Rheumatoid arthritis synovial macrophage-osteoclast differentiation is osteoprotegerin ligand-dependent.
Itonaga I., Fujikawa Y., Sabokbar A., Murray DW., Athanasou NA.
Osteoprotegerin ligand (OPGL) is a newly discovered molecule which is essential for osteoclast differentiation. Both OPGL and its soluble decoy receptor, osteoprotegerin (OPG), which inhibits osteoclast formation, are known to be produced by osteoblasts and inflammatory cells found in the rheumatoid arthritis (RA) synovium. In this study, RA synovial macrophages were incubated in the presence or absence of OPGL, macrophage-colony stimulating factor (M-CSF), and dexamethasone for various time points.

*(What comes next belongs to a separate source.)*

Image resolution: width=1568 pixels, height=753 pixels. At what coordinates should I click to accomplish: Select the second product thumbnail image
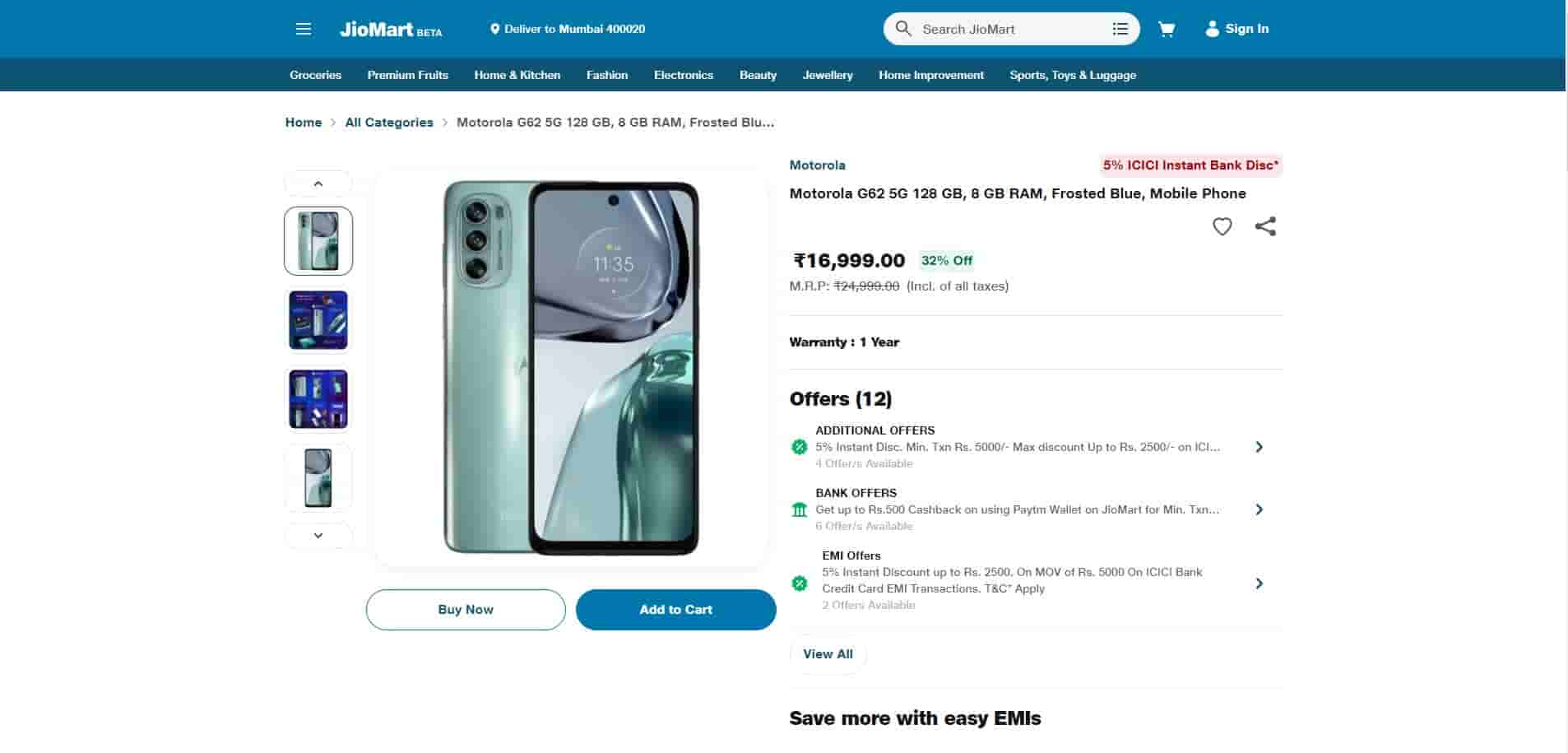coord(318,320)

The results indicated that osteoclast formation from RA synovial macrophages is OPGL-dependent and that OPGL and M-CSF are the only humoral factors required for RA synovial macrophage-osteoclast differentiation. OPG was found to inhibit osteoclast formation by RA synovial macrophages in a dose-dependent manner. This study has shown that macrophages isolated from the synovium of RA patients are capable of differentiating into osteoclastic bone-resorbing cells; this process is OPGL- and M-CSF-dependent and is modulated by corticosteroids. Cellular (T and B cells, dendritic cells) and humoral factors in RA synovium and bone may influence osteoclast formation and bone resorption by controlling OPGL/OPG production.